▶ [Reading text]:
Installation Requirements

Installed location must be at least a 10' x 10' x 7' room (700 cubic feet of air space). If smaller, there must be louver installed to provide sufficient airflow.
Installed room location must not be cooler than 40°F.
Installed locations with warmer ambient air temperature (i.e. furnace room) provides abundant "free" heat and is advantageous.
The heat pump dehumidifies the air and as a result produces condensate which must be piped to drain or outdoors.
The washable air filter requires periodic cleaning. Frequency depends upon environmental conditions.


Electric Heat Pump Water Heater Dimensions
Electric Heat Pump Water Heater Dimensional Data

Note: These units are designed to meet or exceed ANSI (American National Standards Institute) requirements and have been tested according to D.O.E. test procedures and meet or exceed the energy efficiency requirements of NAECA, ASHRAE standard 90, ICC code and all state energy efficiency performance criteria for energy consuming appliances.


Optional Equipment
  • 1 1/2" Male NPT inlet and outlet water connections
  • Solid (Copper-Alloy, Type 304L, Type 316L, stainless steel) storage tank of maximum life
  • Tank installed heat exchanger for use with solar or radiant heating systems
  • ASME tank construction
  • Alternate voltages (1 or 3 phase), alternate wattages or 50 Hz available
  • Condensate removal pump (120V plug-in) to remove and lift condensate to drain
Please note: optional equipment may impact overall dimensions and weight. Please request submittal drawing from factory.


How does the heat trap work?

The Hubbell water heater is constructed with a heat trap installed within the water heater’s hot water outlet connection. This device helps prevent heat from escaping through the storage tank’s hot water outlet during standby periods, resulting in improved operating efficiency. The heat trap is constructed from a specially designed bronze nipple with an internal floating ball that during standby periods of no flow settles and closes off the storage tank thereby preventing thermal conduction of hot water radiating through the hot water outlet.

What temperature should I set my water heater?

For typical domestic potable hot water service the temperature of your water heater at 125°F is sufficient. This prevents wasted energy (which means cost savings for you) and also decreases the possibility of scalding water burns. If you run out of hot water on this setting, increase the temperature by five degrees incrementally until your hot water needs are met. The goal is to have the temperature set just high enough to meet your needs but within safe operating parameters. Please note that a water heater in and of itself should not be relied upon as the ultimate temperature controlling source for the hot water delivered to your fixtures. Please consult local and state codes for installation of the proper and code approved (ASSE 1016, 1070, 1017) mixing devices to achieve the safe delivery of hot water to the fixtures. For a more complete information please download the whitepaper PDF titled "Understanding Potential Water Heater Scald Hazards" developed by ASSE at the following link ASSE Whitepaper

Do I need to install an insulation blanket?

No. Most new electric water heaters are highly efficient with respect to the amount of heat loss radiating from the storage tank. This is due to the use of “blown in” polyurethane foam insulation as the insulating method for modern tanks, compared to the fiberglass blanket style insulation used by water heater manufacturer’s largely in the past. As such there is little to no benefit, and very possibly a detrimental effect to efficiency, installing an insulation blanket on a new electric water heater constructed with foam insulation.

What is the average life of an electric water heater?

▶ [Available data]:
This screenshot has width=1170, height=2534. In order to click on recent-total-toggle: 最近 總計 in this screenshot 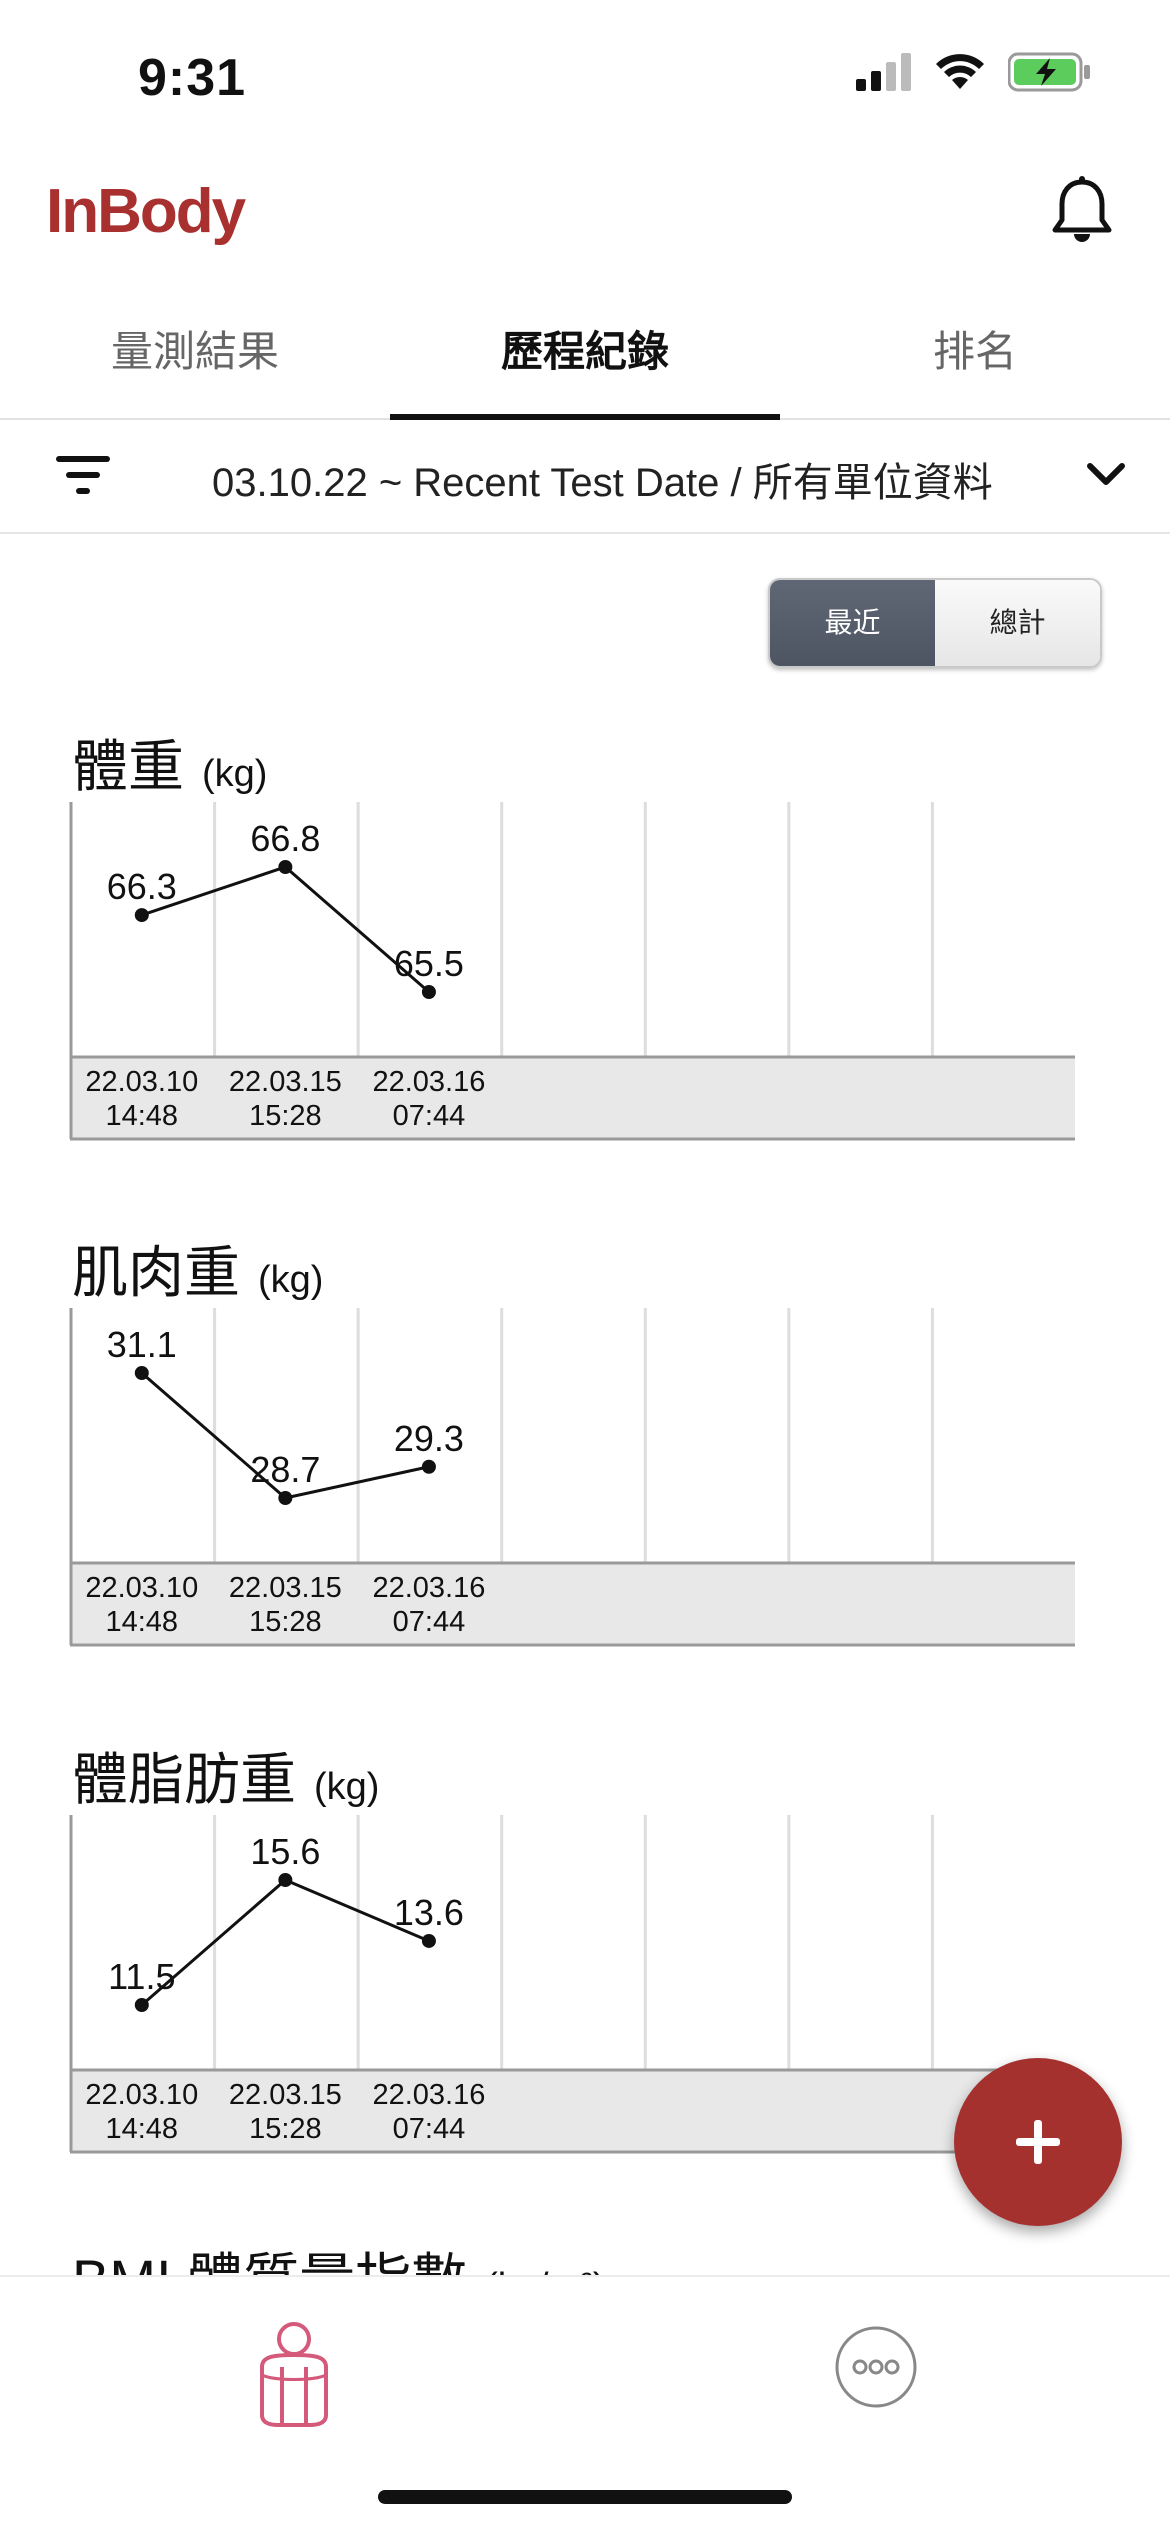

▶ [Parts of the exercise]:
(a) Answer these questions from the water heater text, one answer per line, marked the same way:
(i) What is the lowest temperature allowed for the room where the unit is installed?
(ii) What is the heat trap made from?
(iii) What temperature is sufficient for typical domestic potable hot water service?
(b) Quote the water heater text word for word between "Installed room location" and "upon environmental conditions.", inclusive.
You won't need the material for this.

▶ [Results by task]:
(a)
(i) 40°F
(ii) A specially designed bronze nipple with an internal floating ball
(iii) 125°F

(b)
Installed room location must not be cooler than 40°F.
Installed locations with warmer ambient air temperature (i.e. furnace room) provides abundant "free" heat and is advantageous.
The heat pump dehumidifies the air and as a result produces condensate which must be piped to drain or outdoors.
The washable air filter requires periodic cleaning. Frequency depends upon environmental conditions.